Data for the task section start
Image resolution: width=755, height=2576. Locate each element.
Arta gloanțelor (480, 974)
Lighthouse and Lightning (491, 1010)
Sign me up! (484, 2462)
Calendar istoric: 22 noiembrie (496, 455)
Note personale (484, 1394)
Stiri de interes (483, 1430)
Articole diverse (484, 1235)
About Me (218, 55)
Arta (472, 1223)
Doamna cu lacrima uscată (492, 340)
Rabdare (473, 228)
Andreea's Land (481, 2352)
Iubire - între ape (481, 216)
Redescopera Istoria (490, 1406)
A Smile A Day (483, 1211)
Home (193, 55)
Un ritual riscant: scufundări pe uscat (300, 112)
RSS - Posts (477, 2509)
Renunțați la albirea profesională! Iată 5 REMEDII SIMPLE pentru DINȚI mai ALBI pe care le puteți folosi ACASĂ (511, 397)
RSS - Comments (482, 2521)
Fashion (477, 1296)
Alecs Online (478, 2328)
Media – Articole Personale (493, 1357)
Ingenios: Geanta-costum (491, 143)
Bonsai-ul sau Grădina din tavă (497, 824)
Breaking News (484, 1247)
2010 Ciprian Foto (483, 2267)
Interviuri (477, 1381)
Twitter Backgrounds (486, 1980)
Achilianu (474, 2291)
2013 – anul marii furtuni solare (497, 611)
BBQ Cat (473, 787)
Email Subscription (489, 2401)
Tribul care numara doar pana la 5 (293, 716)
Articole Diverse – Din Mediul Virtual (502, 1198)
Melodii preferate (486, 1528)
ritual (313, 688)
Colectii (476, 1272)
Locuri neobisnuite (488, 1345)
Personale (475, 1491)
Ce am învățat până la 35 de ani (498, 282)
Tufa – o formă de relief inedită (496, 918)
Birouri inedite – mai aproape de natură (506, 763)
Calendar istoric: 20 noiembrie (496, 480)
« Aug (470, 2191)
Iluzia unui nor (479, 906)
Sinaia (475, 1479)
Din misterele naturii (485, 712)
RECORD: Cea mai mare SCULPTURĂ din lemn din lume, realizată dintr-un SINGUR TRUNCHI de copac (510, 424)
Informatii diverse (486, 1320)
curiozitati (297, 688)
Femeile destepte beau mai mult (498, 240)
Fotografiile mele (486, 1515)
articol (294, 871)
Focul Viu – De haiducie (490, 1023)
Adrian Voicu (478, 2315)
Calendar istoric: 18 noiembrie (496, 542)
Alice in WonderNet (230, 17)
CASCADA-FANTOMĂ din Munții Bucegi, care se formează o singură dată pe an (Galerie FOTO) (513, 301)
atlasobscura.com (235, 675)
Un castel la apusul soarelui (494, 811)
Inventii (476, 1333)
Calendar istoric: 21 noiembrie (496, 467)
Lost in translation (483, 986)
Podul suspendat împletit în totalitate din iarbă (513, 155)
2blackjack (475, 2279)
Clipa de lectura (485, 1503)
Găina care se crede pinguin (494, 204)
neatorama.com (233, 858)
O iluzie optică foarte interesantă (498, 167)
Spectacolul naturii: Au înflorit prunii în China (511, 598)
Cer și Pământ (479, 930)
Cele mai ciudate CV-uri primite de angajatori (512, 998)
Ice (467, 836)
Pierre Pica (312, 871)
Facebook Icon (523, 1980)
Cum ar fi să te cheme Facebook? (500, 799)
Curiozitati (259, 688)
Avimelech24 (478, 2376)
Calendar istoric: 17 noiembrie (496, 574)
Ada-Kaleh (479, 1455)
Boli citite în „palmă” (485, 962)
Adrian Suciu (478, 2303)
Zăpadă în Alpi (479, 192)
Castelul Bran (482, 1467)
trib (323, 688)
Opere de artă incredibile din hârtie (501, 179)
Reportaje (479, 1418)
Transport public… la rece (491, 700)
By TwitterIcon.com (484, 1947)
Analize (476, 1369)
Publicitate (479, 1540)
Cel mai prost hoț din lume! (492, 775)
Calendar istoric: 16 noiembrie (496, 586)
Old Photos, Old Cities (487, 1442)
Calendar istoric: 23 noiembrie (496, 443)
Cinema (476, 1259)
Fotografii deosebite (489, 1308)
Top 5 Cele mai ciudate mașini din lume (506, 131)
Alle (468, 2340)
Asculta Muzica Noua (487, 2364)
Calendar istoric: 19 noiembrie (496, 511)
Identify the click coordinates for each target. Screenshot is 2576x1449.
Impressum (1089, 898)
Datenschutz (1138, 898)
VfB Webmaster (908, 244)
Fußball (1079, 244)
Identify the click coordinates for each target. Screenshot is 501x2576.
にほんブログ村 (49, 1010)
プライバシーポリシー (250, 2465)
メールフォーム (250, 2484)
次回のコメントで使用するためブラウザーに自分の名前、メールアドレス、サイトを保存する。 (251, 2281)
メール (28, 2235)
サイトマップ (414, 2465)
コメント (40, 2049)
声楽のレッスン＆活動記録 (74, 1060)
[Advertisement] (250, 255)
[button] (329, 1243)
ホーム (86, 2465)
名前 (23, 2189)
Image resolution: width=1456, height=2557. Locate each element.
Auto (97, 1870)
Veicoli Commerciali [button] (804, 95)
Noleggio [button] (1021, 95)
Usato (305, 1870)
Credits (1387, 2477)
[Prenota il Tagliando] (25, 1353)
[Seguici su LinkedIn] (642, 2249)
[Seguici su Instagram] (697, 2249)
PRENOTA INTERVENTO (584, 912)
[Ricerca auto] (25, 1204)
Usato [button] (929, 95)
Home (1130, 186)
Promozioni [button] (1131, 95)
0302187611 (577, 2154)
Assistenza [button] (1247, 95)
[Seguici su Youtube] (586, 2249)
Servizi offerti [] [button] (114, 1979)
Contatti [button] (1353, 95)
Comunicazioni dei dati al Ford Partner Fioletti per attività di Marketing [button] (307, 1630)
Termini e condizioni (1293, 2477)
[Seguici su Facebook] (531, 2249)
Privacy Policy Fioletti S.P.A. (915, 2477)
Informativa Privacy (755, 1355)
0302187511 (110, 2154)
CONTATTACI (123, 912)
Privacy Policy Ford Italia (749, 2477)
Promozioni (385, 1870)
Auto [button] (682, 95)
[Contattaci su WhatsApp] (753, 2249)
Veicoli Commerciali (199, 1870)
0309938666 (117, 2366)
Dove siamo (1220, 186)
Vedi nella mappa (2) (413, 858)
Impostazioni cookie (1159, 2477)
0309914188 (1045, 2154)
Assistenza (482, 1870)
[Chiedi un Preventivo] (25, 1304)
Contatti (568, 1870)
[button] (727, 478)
Data for the task section end
* **What is expected**: Reproduce each entry exactly, leaving out nothing.

* **Written answer**:
Image resolution: width=755, height=2576. Locate each element.
Arta gloanțelor (480, 974)
Lighthouse and Lightning (491, 1010)
Sign me up! (484, 2462)
Calendar istoric: 22 noiembrie (496, 455)
Note personale (484, 1394)
Stiri de interes (483, 1430)
Articole diverse (484, 1235)
About Me (218, 55)
Arta (472, 1223)
Doamna cu lacrima uscată (492, 340)
Rabdare (473, 228)
Andreea's Land (481, 2352)
Iubire - între ape (481, 216)
Redescopera Istoria (490, 1406)
A Smile A Day (483, 1211)
Home (193, 55)
Un ritual riscant: scufundări pe uscat (300, 112)
RSS - Posts (477, 2509)
Renunțați la albirea profesională! Iată 5 REMEDII SIMPLE pentru DINȚI mai ALBI pe care le puteți folosi ACASĂ (511, 397)
RSS - Comments (482, 2521)
Fashion (477, 1296)
Alecs Online (478, 2328)
Media – Articole Personale (493, 1357)
Ingenios: Geanta-costum (491, 143)
Bonsai-ul sau Grădina din tavă (497, 824)
Breaking News (484, 1247)
2010 Ciprian Foto (483, 2267)
Interviuri (477, 1381)
Twitter Backgrounds (486, 1980)
Achilianu (474, 2291)
2013 – anul marii furtuni solare (497, 611)
BBQ Cat (473, 787)
Email Subscription (489, 2401)
Tribul care numara doar pana la 5 (293, 716)
Articole Diverse – Din Mediul Virtual (502, 1198)
Melodii preferate (486, 1528)
ritual (313, 688)
Colectii (476, 1272)
Locuri neobisnuite (488, 1345)
Personale (475, 1491)
Ce am învățat până la 35 de ani (498, 282)
Tufa – o formă de relief inedită (496, 918)
Birouri inedite – mai aproape de natură (506, 763)
Calendar istoric: 20 noiembrie (496, 480)
« Aug (470, 2191)
Iluzia unui nor (479, 906)
Sinaia (475, 1479)
Din misterele naturii (485, 712)
RECORD: Cea mai mare SCULPTURĂ din lemn din lume, realizată dintr-un SINGUR TRUNCHI de copac (510, 424)
Informatii diverse (486, 1320)
curiozitati (297, 688)
Femeile destepte beau mai mult (498, 240)
Fotografiile mele (486, 1515)
articol (294, 871)
Focul Viu – De haiducie (490, 1023)
Adrian Voicu (478, 2315)
Calendar istoric: 18 noiembrie (496, 542)
Alice in WonderNet (230, 17)
CASCADA-FANTOMĂ din Munții Bucegi, care se formează o singură dată pe an (Galerie FOTO) (513, 301)
atlasobscura.com (235, 675)
Un castel la apusul soarelui (494, 811)
Inventii (476, 1333)
Calendar istoric: 21 noiembrie (496, 467)
Lost in translation (483, 986)
Podul suspendat împletit în totalitate din iarbă (513, 155)
2blackjack (475, 2279)
Clipa de lectura (485, 1503)
Găina care se crede pinguin (494, 204)
neatorama.com (233, 858)
O iluzie optică foarte interesantă (498, 167)
Spectacolul naturii: Au înflorit prunii în China (511, 598)
Cer și Pământ (479, 930)
Cele mai ciudate CV-uri primite de angajatori (512, 998)
Ice (467, 836)
Pierre Pica (312, 871)
Facebook Icon (523, 1980)
Cum ar fi să te cheme Facebook? (500, 799)
Curiozitati (259, 688)
Avimelech24 (478, 2376)
Calendar istoric: 17 noiembrie (496, 574)
Ada-Kaleh (479, 1455)
Boli citite în „palmă” (485, 962)
Adrian Suciu (478, 2303)
Zăpadă în Alpi (479, 192)
Castelul Bran (482, 1467)
trib (323, 688)
Opere de artă incredibile din hârtie (501, 179)
Reportaje (479, 1418)
Transport public… la rece (491, 700)
By TwitterIcon.com (484, 1947)
Analize (476, 1369)
Publicitate (479, 1540)
Cel mai prost hoț din lume! (492, 775)
Calendar istoric: 16 noiembrie (496, 586)
Old Photos, Old Cities (487, 1442)
Calendar istoric: 23 noiembrie (496, 443)
Cinema (476, 1259)
Fotografii deosebite (489, 1308)
Top 5 Cele mai ciudate mașini din lume (506, 131)
Alle (468, 2340)
Asculta Muzica Noua (487, 2364)
Calendar istoric: 19 noiembrie (496, 511)
Identify the click coordinates for each target. Screenshot is 2576x1449.
Impressum (1089, 898)
Datenschutz (1138, 898)
VfB Webmaster (908, 244)
Fußball (1079, 244)
Identify the click coordinates for each target. Screenshot is 501x2576.
にほんブログ村 (49, 1010)
プライバシーポリシー (250, 2465)
メールフォーム (250, 2484)
次回のコメントで使用するためブラウザーに自分の名前、メールアドレス、サイトを保存する。 (251, 2281)
メール (28, 2235)
サイトマップ (414, 2465)
コメント (40, 2049)
声楽のレッスン＆活動記録 (74, 1060)
[Advertisement] (250, 255)
[button] (329, 1243)
ホーム (86, 2465)
名前 (23, 2189)
Image resolution: width=1456, height=2557. Locate each element.
Auto (97, 1870)
Veicoli Commerciali [button] (804, 95)
Noleggio [button] (1021, 95)
Usato (305, 1870)
Credits (1387, 2477)
[Prenota il Tagliando] (25, 1353)
[Seguici su LinkedIn] (642, 2249)
[Seguici su Instagram] (697, 2249)
PRENOTA INTERVENTO (584, 912)
[Ricerca auto] (25, 1204)
Usato [button] (929, 95)
Home (1130, 186)
Promozioni [button] (1131, 95)
0302187611 (577, 2154)
Assistenza [button] (1247, 95)
[Seguici su Youtube] (586, 2249)
Servizi offerti [] [button] (114, 1979)
Contatti [button] (1353, 95)
Comunicazioni dei dati al Ford Partner Fioletti per attività di Marketing [button] (307, 1630)
Termini e condizioni (1293, 2477)
[Seguici su Facebook] (531, 2249)
Privacy Policy Fioletti S.P.A. (915, 2477)
Informativa Privacy (755, 1355)
0302187511 (110, 2154)
CONTATTACI (123, 912)
Privacy Policy Ford Italia (749, 2477)
Promozioni (385, 1870)
Auto [button] (682, 95)
[Contattaci su WhatsApp] (753, 2249)
Veicoli Commerciali (199, 1870)
0309938666 (117, 2366)
Dove siamo (1220, 186)
Vedi nella mappa (2) (413, 858)
Impostazioni cookie (1159, 2477)
0309914188 (1045, 2154)
Assistenza (482, 1870)
[Chiedi un Preventivo] (25, 1304)
Contatti (568, 1870)
[button] (727, 478)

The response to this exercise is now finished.